In de publieke sector geldt in veel gevallen dat er slechts sprake kan zijn van een beperkte resultaatverantwoordelijkheid, in die zin dat de omzetten uit verkoop niet door het management zelf kunnen worden beïnvloed. Er kan wel een resultaatverantwoordelijkheid resteren die is gerelateerd aan de kosten en prestaties van de organisatie. We spreken van resultaatverantwoordelijkheid voor kostenstandaarden, wanneer de productie van de organisatie zodanig homogeen is dat een kostprijs per eenheid kan worden vastgesteld en beheerst. Ten slotte is het denkbaar dat er prestatienormen kunnen worden vastgesteld waaraan de kwaliteit van de dienstverlening is af te meten. In die gevallen is sprake van resultaatverantwoordelijkheid voor prestatienormen.

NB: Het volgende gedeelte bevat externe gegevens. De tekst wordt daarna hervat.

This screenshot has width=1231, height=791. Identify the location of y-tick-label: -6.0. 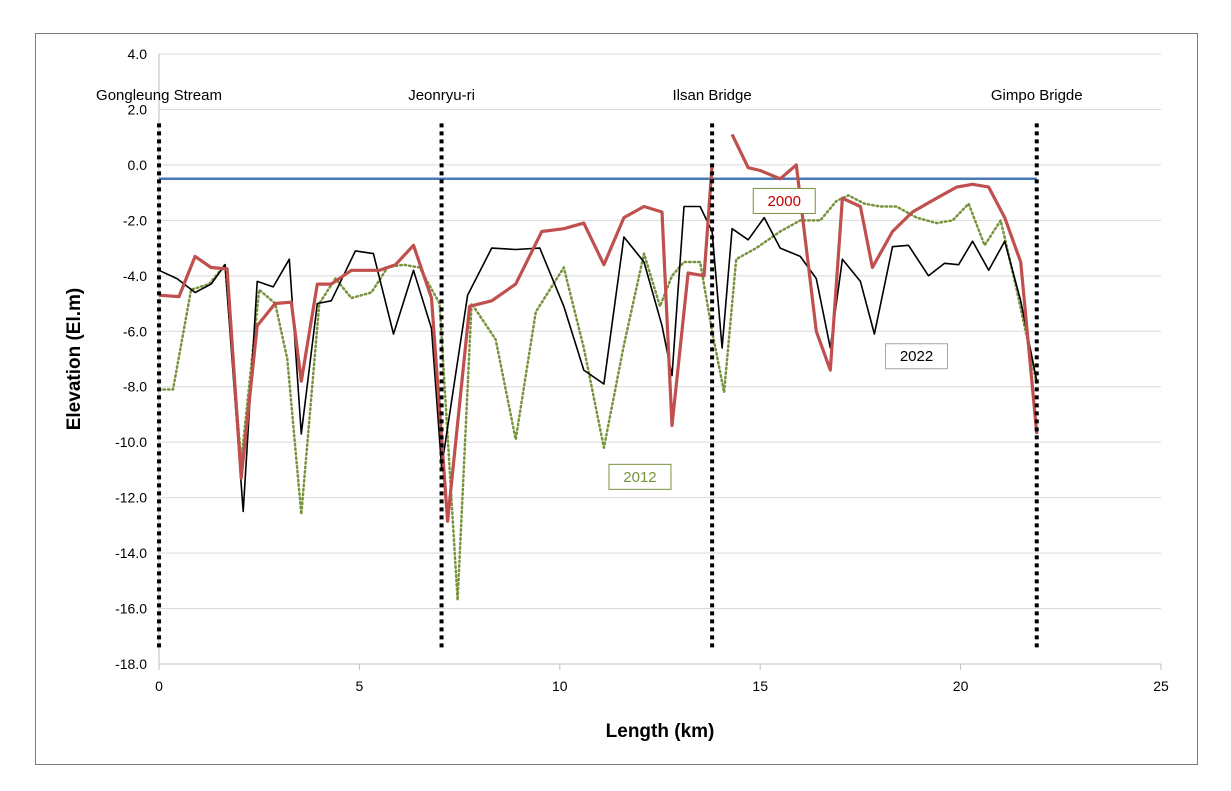
(135, 331).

Het zal duidelijk zijn dat deze drie klassieke vormen van resultaatverantwoordelijkheid teruggrijpen op het productieproces zelf en niet op de effecten daarvan. In hoeverre is het management van een zbo verantwoordelijk voor het totaal van de uitgaven voor inkomensoverdrachten? Naast polisvoorwaarden/ subsidieregels spelen de economische conjunctuur, en sociale en demografische factoren een rol. Bovendien zijn inkomensoverdrachten vaak een schakel in een keten van voorzieningen die elkaar beïnvloeden. Kan het management van een zbo een maatschappelijke resultaatverantwoordelijkheid worden toegedicht waarin zij wordt beoordeeld op de effecten van de productieprocessen naast een of meerdere van de klassieke drie verantwoordelijkheden voor de productie? Maatschappelijke resultaatverantwoordelijkheid beoogt uitdrukking te geven aan het primaat van het beleidsmatige belang van de opdrachtgever boven de belangen van de opdrachtnemer. Het gaat dan om de effecten van keuzes in de bedrijfsvoering op het beroep op de inkomensoverdracht. Daarmee heeft maatschappelijke resultaatverantwoordelijkheid ook gevolgen voor de functie van de controller in de organisatie.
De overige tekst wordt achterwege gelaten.